Samurai of the Sengoku era; major samurai ally of the Tokugawa clan

Honda Shigetsugu (本多 重次) (1529 – August 9, 1596), also known as Honda Sakuzaemon (作左衛門), was a Japanese samurai of the Sengoku period through Azuchi-Momoyama Period, who served the Tokugawa clan. He served as one of Ieyasu's "three magistrates" (san-bugyō).

Shigetsugu was nicknamed "Ogre Sakuza" (鬼作左, Oni Sakuza) for his ferocity.

==Biography==
He was known as Hachizo, Sakujuro, or Saemon. Shigetsugu spouse was a daughter of Torii Tadayoshi, and his son was Honda Narishige who eventually became the lord of the Maruoka Domain of the Echizen Province.

In 1558, he participated in Ieyasu's first battle at the Siege of Terabe Castle, where he distinguished himself. During the Ikko-Ikki Rebellion, he reaffirm his allegiance to Ieyasu, and fought in various places.

Shigetsugu also distinguished himself at Battle of Azukizaka (1564) suppressing the uprising Ikko sect followers in Mikawa Province.

In 1565, he was named one of Mikawa's San-bugyô, or Three Commissioners (along with Amano Yasukage and Koriki Kiyonaga). Shigetsugu was known for his fierceness, Yasukage for his balanced personality, and Kiyonaga for his compassion.

In 1569, during the Siege of Kakegawa Castle in Tōtōmi Province, Shigetsugu worked together with Watanabe Moritsuna, and other Tokugawa samurai fought in close combat, until they manage to breach the castle gate on the night of the 22nd.

In 1575, Shigetsugu fought at the Battle of Nagashino. He launched a single-handed attack on seven or eight enemy horsemen and killed two of them, despite getting injured in seven places himself.

Later, after the Conquest of Koshu in 1582, he became the magistrate of Suruga Province.

In 1584, he participated in the Battle of Komaki and Nagakute.

During the aftermath of the battle of Komaki-Nagakute, Honda Shigetsugu warned Ieyasu about the possibility that Toyotomi Hideyoshi cheating the hostage-exchange agreement by swapping his mother which was agreed to go to Tokugawa clan, with other court ladies. After the Interview with the Toyotomi, Shigetsugu was appointed along with Ii Naomasa and Ōkubo Tadayo in charge of Castle Okazaki. However, there was an incident when Ieyasu was on his way visiting Hideyoshi in Kyōto. Shigetsugu, feared the safety of Ieyasu in Kyōto. Shigetsugu then piled wood blocks around residence of Ōmandokoro, mother of Hideyoshi, who at that time served as hostage and taken residence in Mikawa as part of truce between Tokugawa clan and the Toyotomi Clan. He said that he will burn Ōmandokoro if Something happened to Ieyasu in Kyōto.

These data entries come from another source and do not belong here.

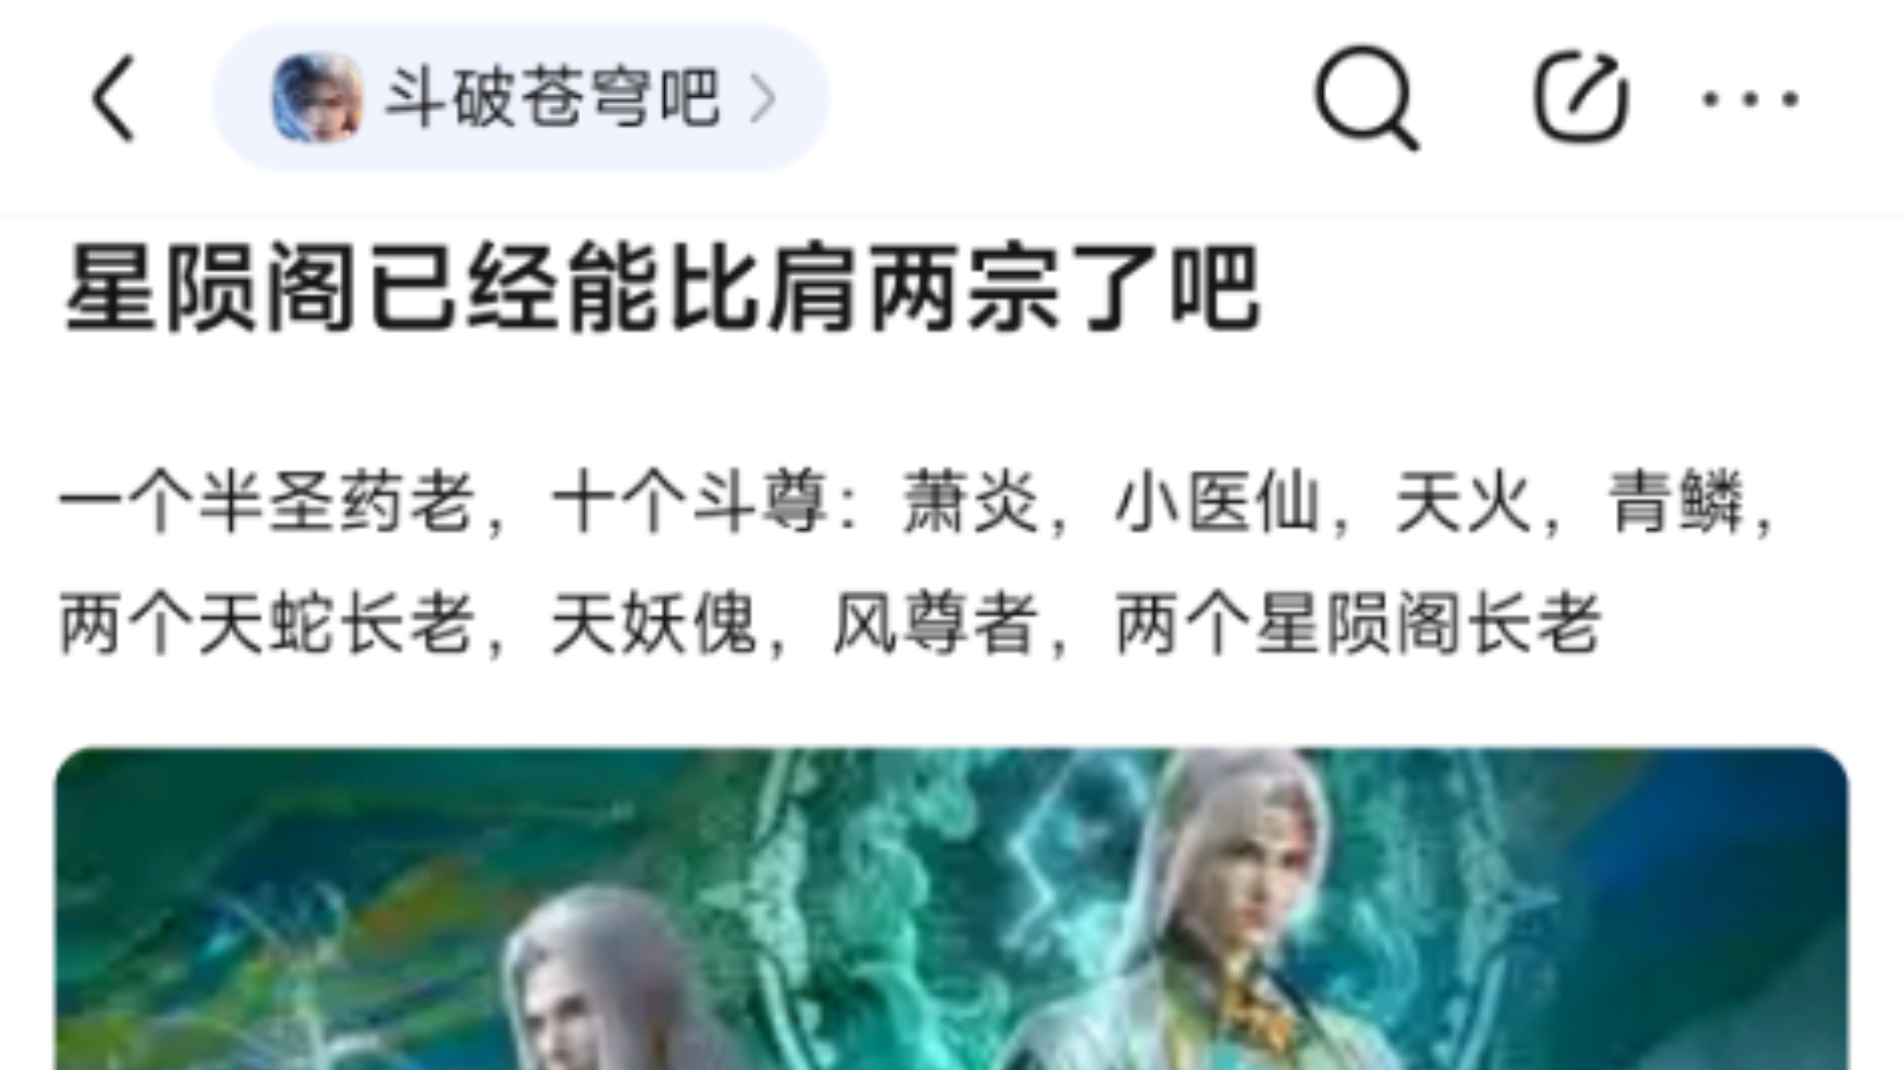
Task: Click the word 风尊者 in the post
Action: click(935, 623)
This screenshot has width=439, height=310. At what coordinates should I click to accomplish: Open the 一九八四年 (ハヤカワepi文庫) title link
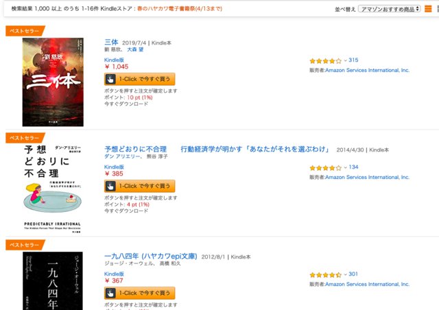click(151, 257)
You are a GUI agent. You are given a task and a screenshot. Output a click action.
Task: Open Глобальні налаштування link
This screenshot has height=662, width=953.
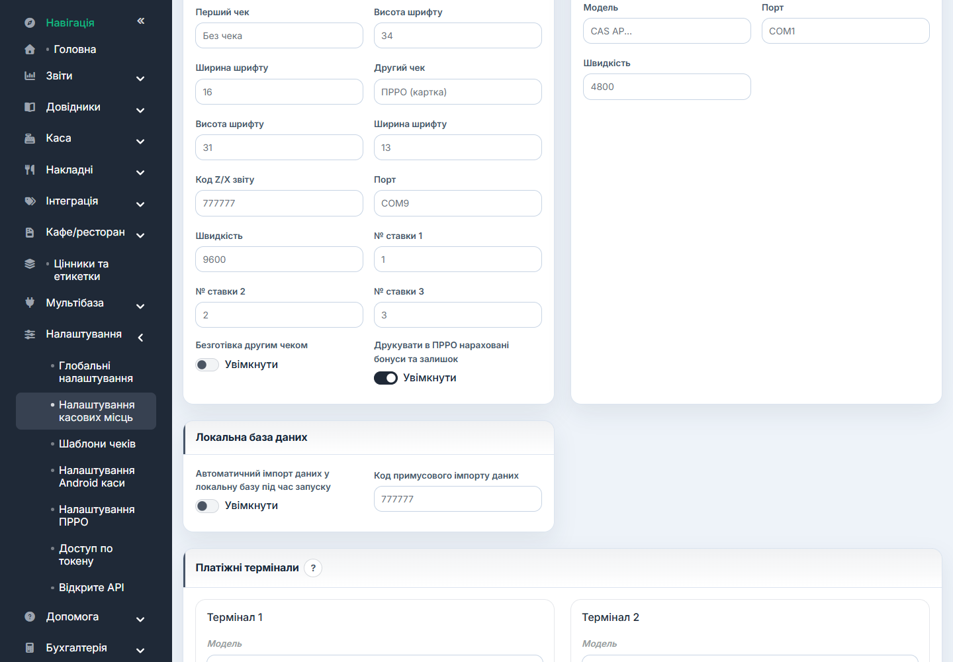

In March 1585, when Ieyasu got seriou fell illness, he refused to see Doctor for treatment. Shigetsugu, worried with his lord's condition, came to visit Ieyasu bringing a Tantō blade. Shigetsugu threaten Ieyasu that he will commit suicide with seppuku if Ieyasu doesnt gets a doctor for treatment. Ieyasu relented as he does not want to see Shigetsugu commit suicide, and goes to see a doctor.

At the Siege of Odawara (1590), he intercepted and beat back the naval warriors of Later Hōjō clan led by Kajiwara Kagemune. During this campaign, when Toyotomi Hideoshi passed Mikawa, Hideyoshi wanted ti meet Shigetsugu. However, Shigetsugu refused, which displeased Hideyoshi.

Shigetsugu died in 1596 at the age of 68. It is said that he lost one eye and leg from his battle wounds, and he was missing several fingers.